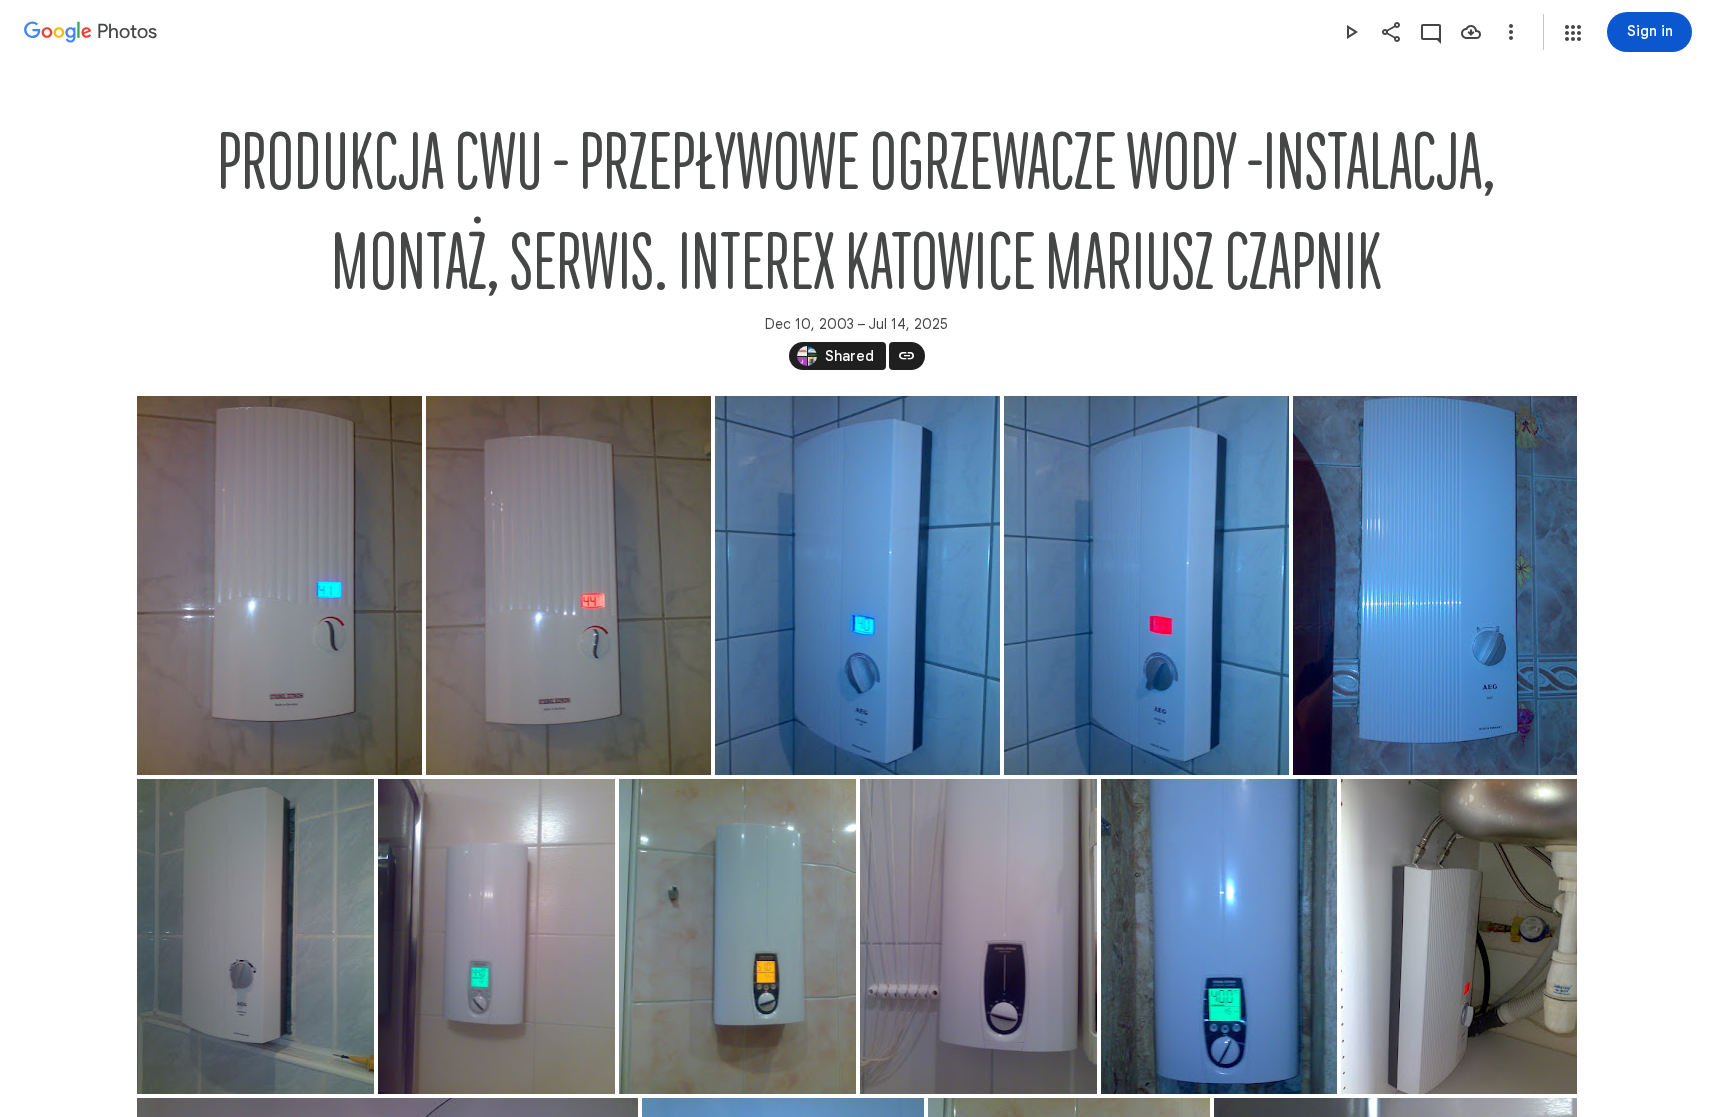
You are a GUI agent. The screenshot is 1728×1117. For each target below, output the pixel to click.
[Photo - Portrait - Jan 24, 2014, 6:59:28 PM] (978, 936)
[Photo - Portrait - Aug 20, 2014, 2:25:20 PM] (1146, 585)
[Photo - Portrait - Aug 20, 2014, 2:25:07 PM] (857, 585)
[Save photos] (1471, 32)
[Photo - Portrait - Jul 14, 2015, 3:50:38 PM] (1459, 936)
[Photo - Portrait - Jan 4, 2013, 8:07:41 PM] (496, 936)
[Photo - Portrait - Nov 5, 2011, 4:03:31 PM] (737, 936)
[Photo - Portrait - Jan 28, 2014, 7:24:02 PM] (1435, 585)
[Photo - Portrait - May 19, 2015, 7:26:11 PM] (568, 585)
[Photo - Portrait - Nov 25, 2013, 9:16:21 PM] (255, 936)
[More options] (1511, 32)
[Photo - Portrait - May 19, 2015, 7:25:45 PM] (279, 585)
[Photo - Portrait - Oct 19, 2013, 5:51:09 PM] (1219, 936)
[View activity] (1431, 32)
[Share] (1391, 32)
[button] (1573, 33)
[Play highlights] (1351, 32)
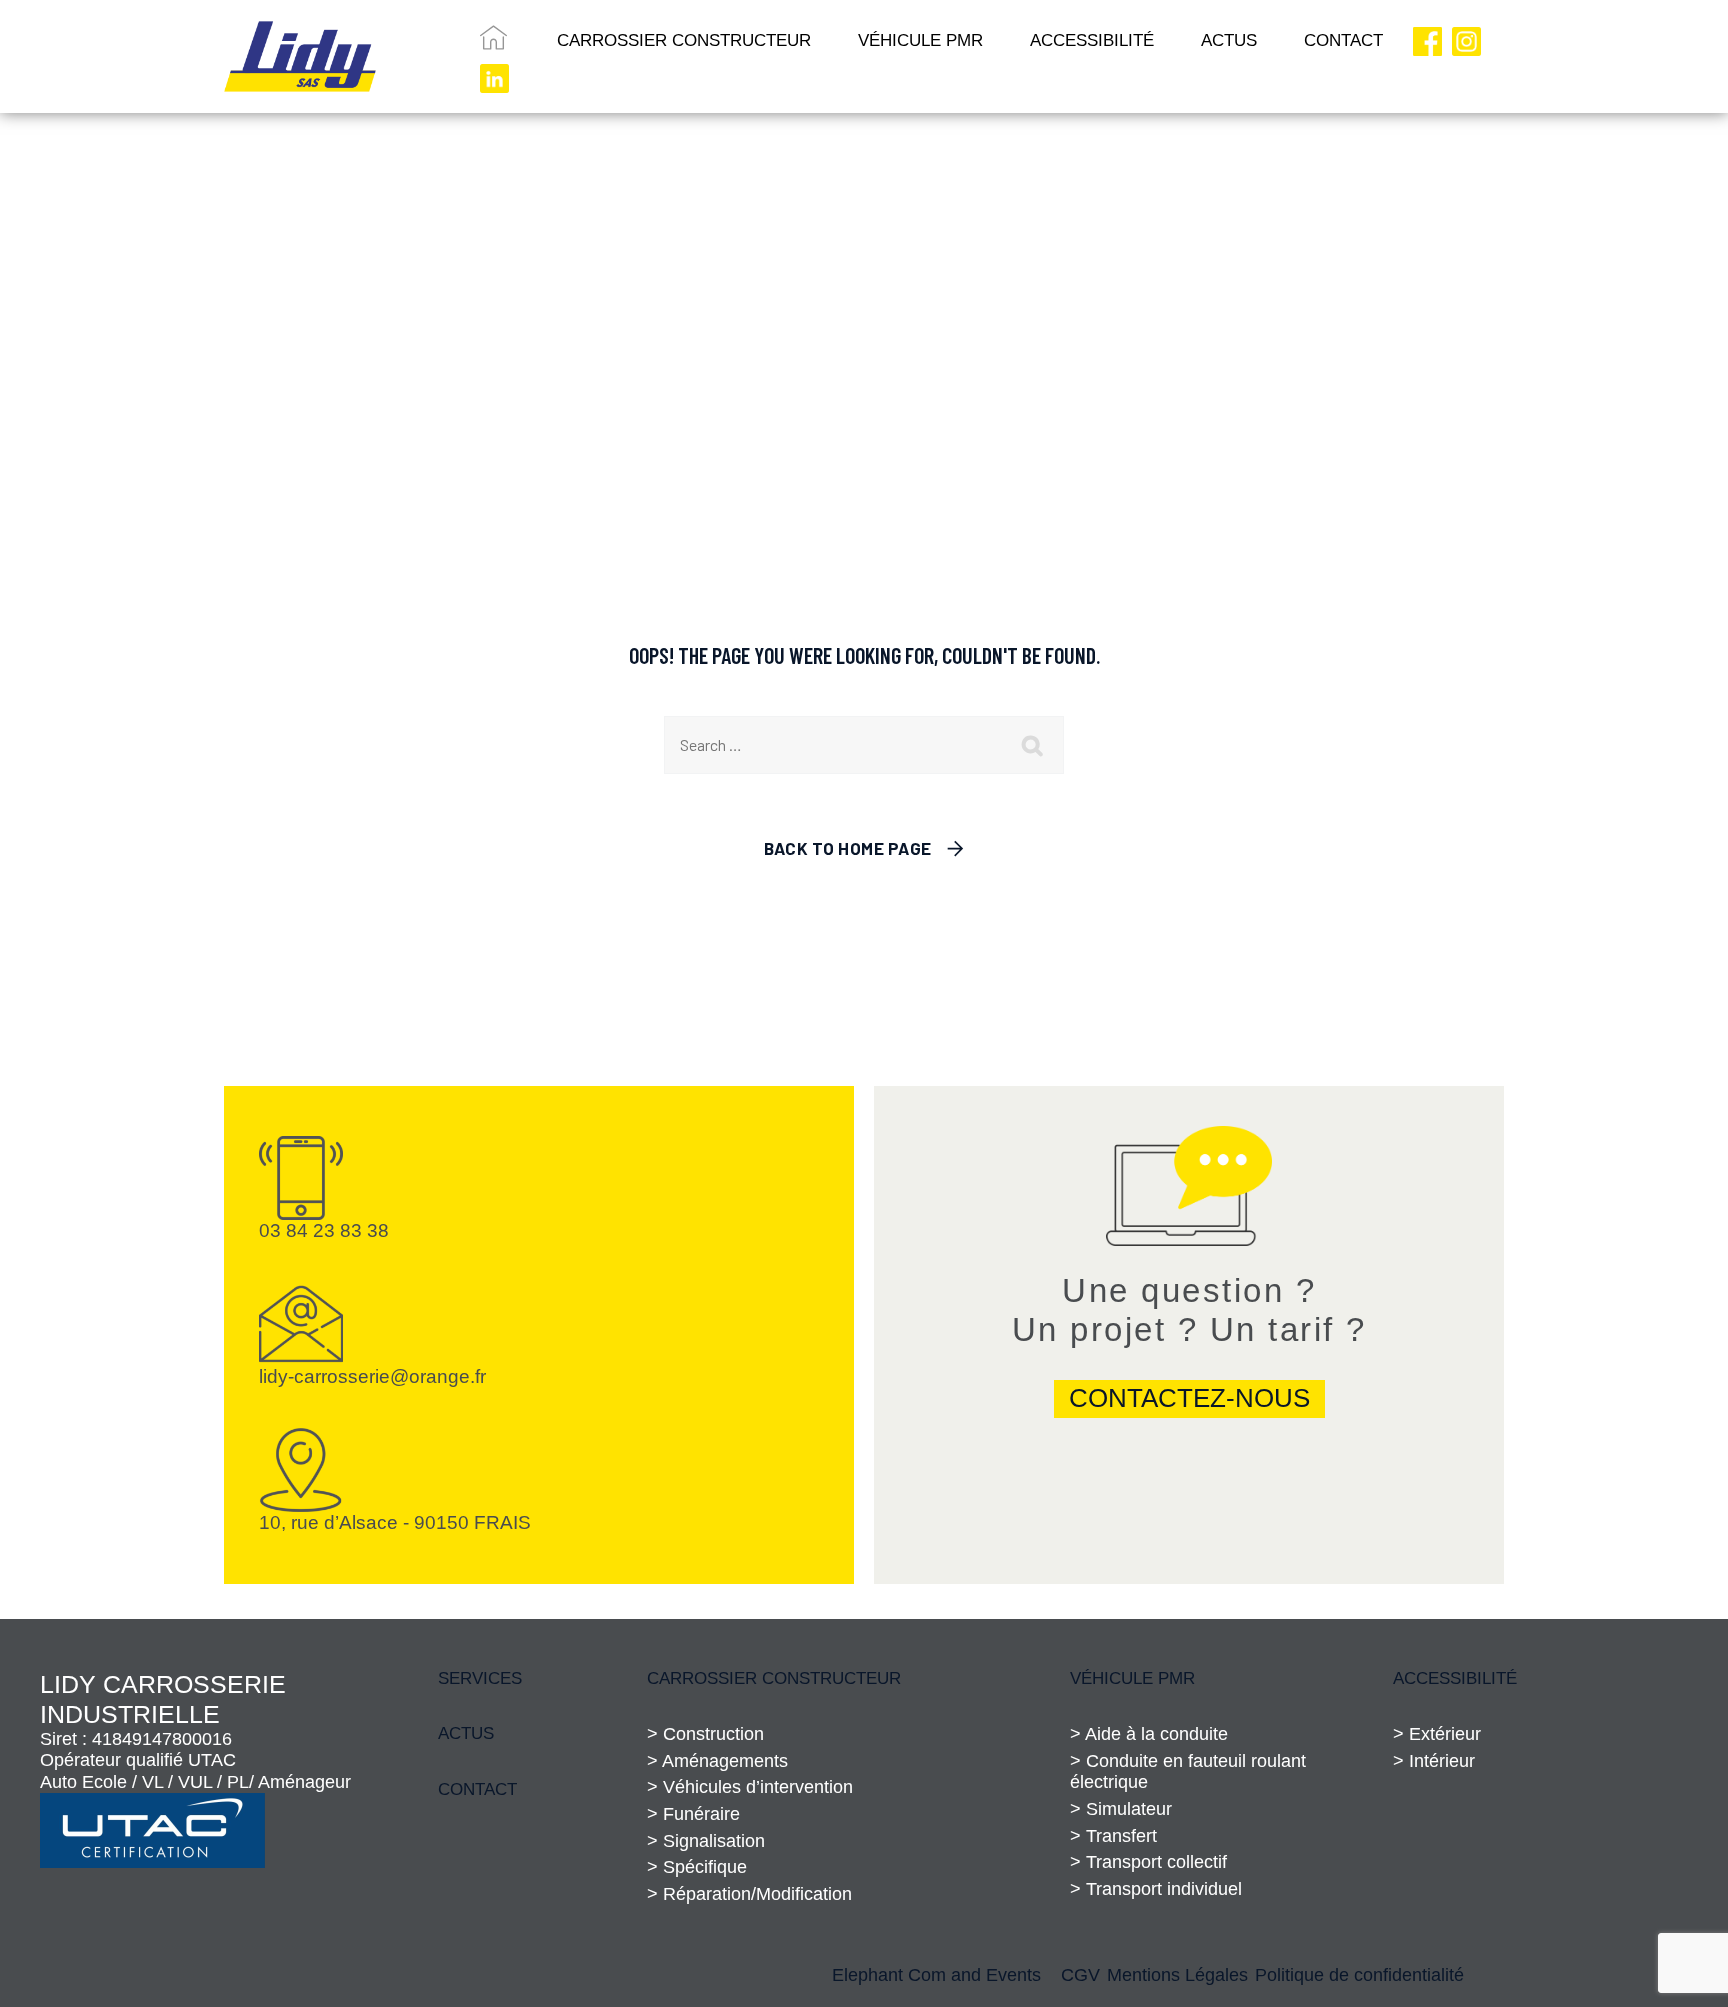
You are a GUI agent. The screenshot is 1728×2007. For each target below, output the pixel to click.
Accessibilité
--- --- ---
[WORK TO COMPLETE] Return each entry exactly as it stands above, apart from any images.

[RESPONSE]
You are a GUI agent. The screenshot is 1728×1117. For each target below, output the pixel to click.
[Photo - Portrait - Jan 24, 2014, 6:59:28 PM] (978, 936)
[Photo - Portrait - Aug 20, 2014, 2:25:20 PM] (1146, 585)
[Photo - Portrait - Aug 20, 2014, 2:25:07 PM] (857, 585)
[Save photos] (1471, 32)
[Photo - Portrait - Jul 14, 2015, 3:50:38 PM] (1459, 936)
[Photo - Portrait - Jan 4, 2013, 8:07:41 PM] (496, 936)
[Photo - Portrait - Nov 5, 2011, 4:03:31 PM] (737, 936)
[Photo - Portrait - Jan 28, 2014, 7:24:02 PM] (1435, 585)
[Photo - Portrait - May 19, 2015, 7:26:11 PM] (568, 585)
[Photo - Portrait - Nov 25, 2013, 9:16:21 PM] (255, 936)
[More options] (1511, 32)
[Photo - Portrait - May 19, 2015, 7:25:45 PM] (279, 585)
[Photo - Portrait - Oct 19, 2013, 5:51:09 PM] (1219, 936)
[View activity] (1431, 32)
[Share] (1391, 32)
[button] (1573, 33)
[Play highlights] (1351, 32)
You are a GUI agent. The screenshot is 1728×2007. For each target below, output the pixel to click.
Accessibilité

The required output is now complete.